The World Bank Group’s Global Index Insurance Facility (GIIF) and African Reinsurance Corporation (Africa Re) have entered into an agreement to carry out a risk-sharing facility to subsidize premium for over 80million farmers in Africa.
The World Bank GIIF is a multi-donor trust fund that has facilitated approximately 1.5 million contracts that cover over 6 million individuals. It provides access to finance for smallholder farmers, micro-entrepreneurs, and microfinance institutions through the development and growth of local markets for indexed/catastrophic insurance in developing countries.
The risk-sharing is an experience account, to decrease premium levels for insured farmers and encourage local companies to create affordable insurance products. The World Bank’s Vice President for Africa, Mr Makhtar Diop said the project is expected to serve as a model to further incentivize other local insurers and regional reinsurers to enter into similar risk-sharing agreements.
Diop stated: “Agriculture provides up to 60 percent of all jobs on the continent, but African farmers need greater access to insurance mechanisms to develop resilience to external shocks and protect their livelihoods. “This will ensure the continuation and expansion of index insurance as a risk management tool that will enable smallholder farmers to build resilience against the impact of climate change.”
The Practice Manager, Finance and Markets Global Practice of World Bank Group, Alejandro Alvarez de la Campa, explained that the complexities of the nature of climate change requires the Bank to work closely with its partners, such as Africa Re, to provide access to finance to those communities that need it the most.

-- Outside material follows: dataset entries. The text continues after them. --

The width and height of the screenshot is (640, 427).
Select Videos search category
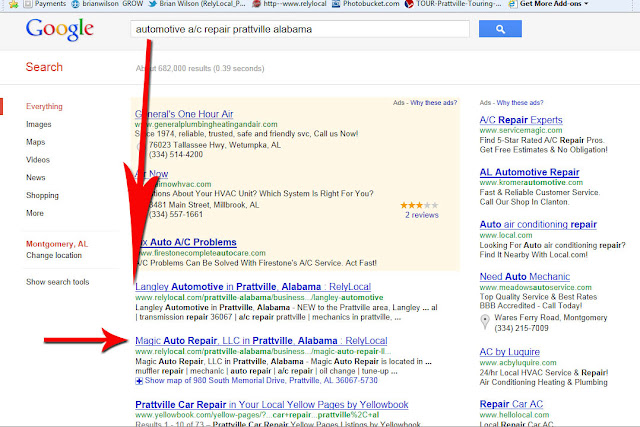tap(38, 160)
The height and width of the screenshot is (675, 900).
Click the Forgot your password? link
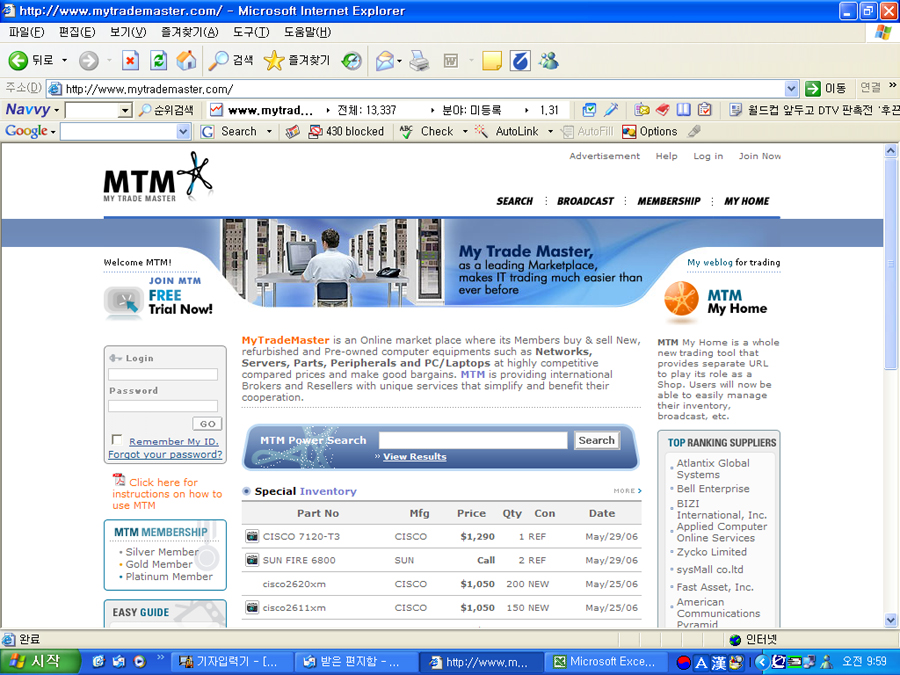[x=165, y=454]
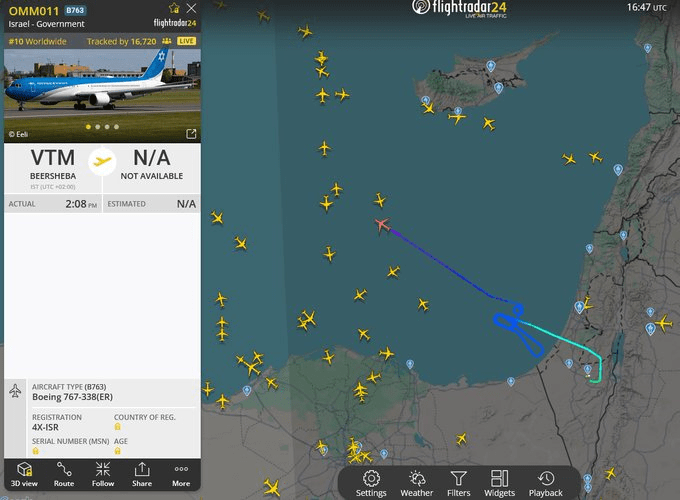Open the Filters panel
This screenshot has width=680, height=500.
point(458,484)
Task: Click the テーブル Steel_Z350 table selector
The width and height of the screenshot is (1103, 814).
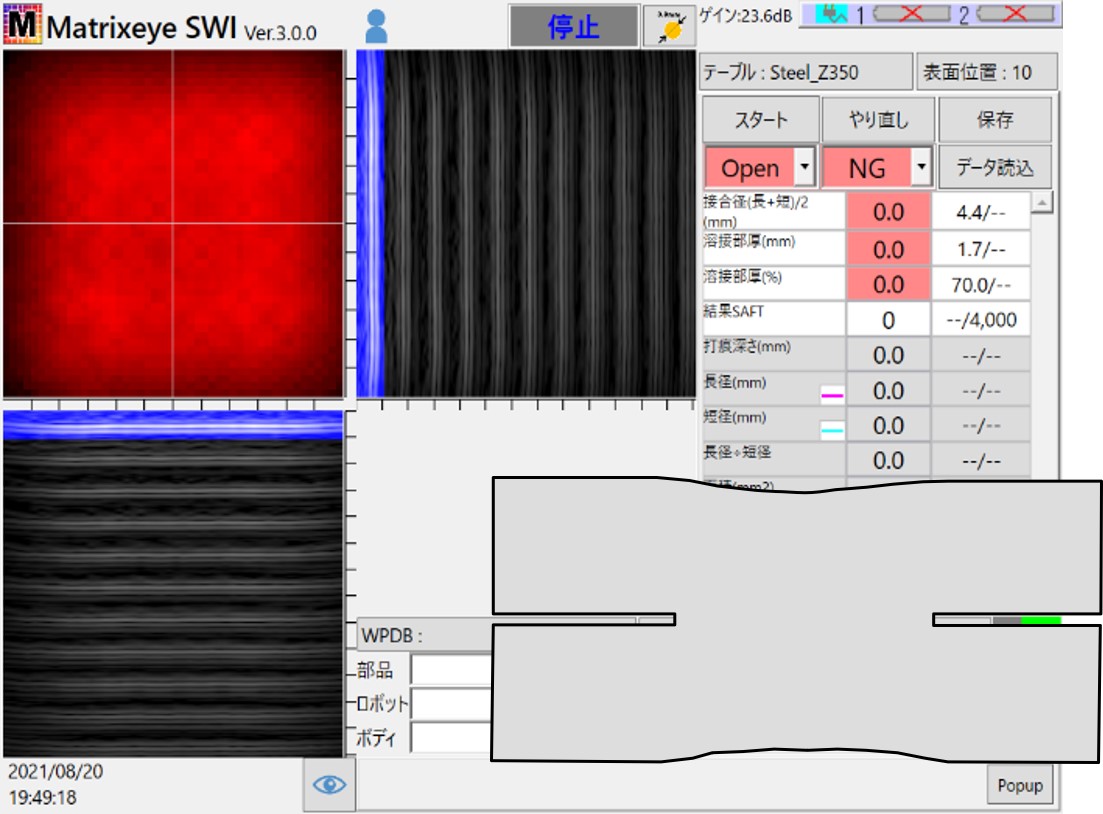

According to him, “It is the poor and vulnerable who are the most affected by climate change and natural disasters, and insurance is a critical tool to help protect their livelihoods.” Managing Director of Africa Re, Mr Corneille Karekezi, said the Reinsurer is excited about the prospect of the innovative solution to give more confidence to African insurers who wish to underwrite the agriculture class of business.